**DOCUMENT EXTRACT:**
Recoding a large number of variables using another data frame in R - r

I'd like to use a data frame (Df2) to recode the variables of another data frame (Df1), so that the end result is a data frame that contains text like local/international rather than 1s/2s (Df3). Missingness is present in the Df1 data frame, and I'd like to make sure it's represented as NA.
This is a minimal working example, the actual data set contains more than a hundred variables (all of which are of the character class) with between one and fifteen levels. Any help would be much appreciated.
Starting point (dfs)
Df1 <- data.frame("buyer_Q1"=c(1,2,1,1),"seller_Q2"=c(2,1,3,2),"price_Q1_2"=c(2,5,7,5))
Df2 <- data.frame("NameOfVariable"=c("buyer_Q1","buyer_Q1","seller_Q2","seller_Q2","seller_Q2","price_Q1_2","price_Q1_2","price_Q1_2"),"VariableLevel"=c(1,2,1,2,3,2,5,7),"VariableDef"=c("local","internat","local","internat","NA","50-100K","100-200K","200+K"))
Desired outcome (df)
Df3 <- data.frame("buyer_Q1"=c("local","internat","local","local"),"seller_Q2"=c("internat","local","NA","internat"),"price_Q1_2"=c("50-100K","100-200K","200+K","100-200K"))
Thoughts, not really code, so far: (If there's a match between a row of the df2 NameOfVariable and a df1 variable name, as well as a match between a row of df2 VariableLevel and a df1 observation, then paste the corresponding row of df2 VariableDef into df1. Wondering if you can use if statements for it.)
if (Df2["NameOfVariable"]==names(Df1))
{
if (Df2["VariableLevel"]==Df1[ ])
{
Df1[ ] <- paste0("VariableDef")
}
}

Here is on method in base R using match and Map. Map applies a function to corresponding list elements. Here, there are two list elements: Df1 and a list that is composed of the second and third columns of Df2, split by column 1. The second list is reordered to match the order of the names in Df1.
The applied function matches elements in a column Df1 to the corresponding column in the second argument and uses it as an index to return the corresponding name of the Df2 argument. Map returns a list, which is converted to a data.frame with the function of the same name.
data.frame(Map(function(x, y) y[[2]][match(x, y[[1]])],
Df1,
split(Df2[2:3], Df2[1])[names(Df1)]))

**SOURCE EXCERPT:**
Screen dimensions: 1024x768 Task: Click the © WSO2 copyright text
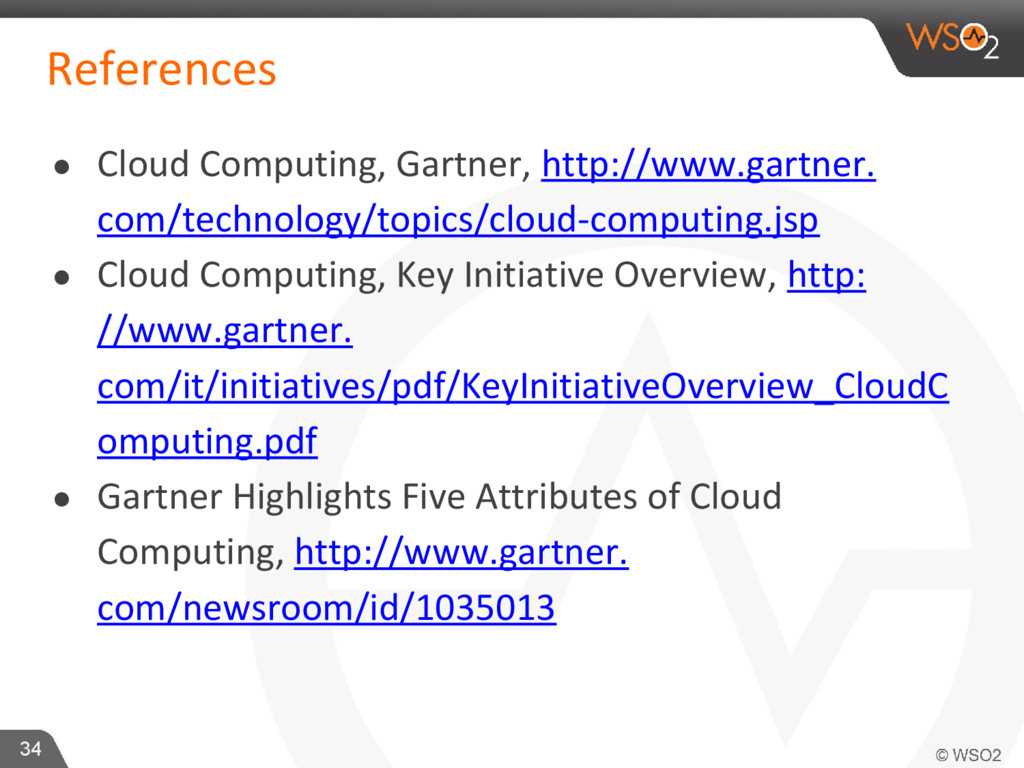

**WHAT YOU SHOULD DO:** Write the next part of the forum thread on recoding R variables with a lookup data frame, picking up right after its final code.

**ANSWER TO THIS TASK:**
this returns
buyer_Q1 seller_Q2 price_Q1_2
1 local internat 50-100K
2 internat local 100-200K
3 local NA 200+K
4 local internat 100-200K

Solution using loop and factors. Be careful. Results seem equivalent but they are not. The function fun return data frame with factors. If needed you can convert them to characters.
Df1 <- data.frame("buyer_Q1"=c(1,2,1,1),"seller_Q2"=c(2,1,3,2),"price_Q1_2"=c(2,5,7,5))
Df2 <- data.frame("NameOfVariable"=c("buyer_Q1","buyer_Q1","seller_Q2","seller_Q2","seller_Q2","price_Q1_2","price_Q1_2","price_Q1_2"),"VariableLevel"=c(1,2,1,2,3,2,5,7),"VariableDef"=c("local","internat","local","internat","NA","50-100K","100-200K","200+K"))
Df3 <- data.frame("buyer_Q1"=c("local","internat","local","local"),"seller_Q2"=c("internat","local","NA","internat"),"price_Q1_2"=c("50-100K","100-200K","200+K","100-200K"))
fun <- function(df, mdf) {
for (varn in names(df)) {
dat <- mdf[mdf$NameOfVariable == varn & !is.na(mdf$VariableDef),]
df[[varn]] <- factor(df[[varn]], dat$VariableLevel, dat$VariableDef)
}
return(df)
}
fun(Df1, Df2)
Df3

A solution from dplyr and tidyr. The code will work fine even with warning messages because the columns are in factor. If you don't want to see any warning messages, set stringsAsFactors = FALSE when creating the data frame like the example I provided.
library(dplyr)
library(tidyr)
Df3 <- Df1 %>%
mutate(ID = 1:n()) %>%
gather(NameOfVariable, VariableLevel, -ID) %>%
left_join(Df2, by = c("NameOfVariable", "VariableLevel")) %>%
select(-VariableLevel) %>%
spread(NameOfVariable, VariableDef) %>%
select(-ID)
Df3
buyer_Q1 price_Q1_2 seller_Q2
1 local 50-100K internat
2 internat 100-200K local
3 local 200+K NA
4 local 100-200K internat
DATA
Df1 <- data.frame("buyer_Q1"=c(1,2,1,1),
"seller_Q2"=c(2,1,3,2),
"price_Q1_2"=c(2,5,7,5),
stringsAsFactors = FALSE)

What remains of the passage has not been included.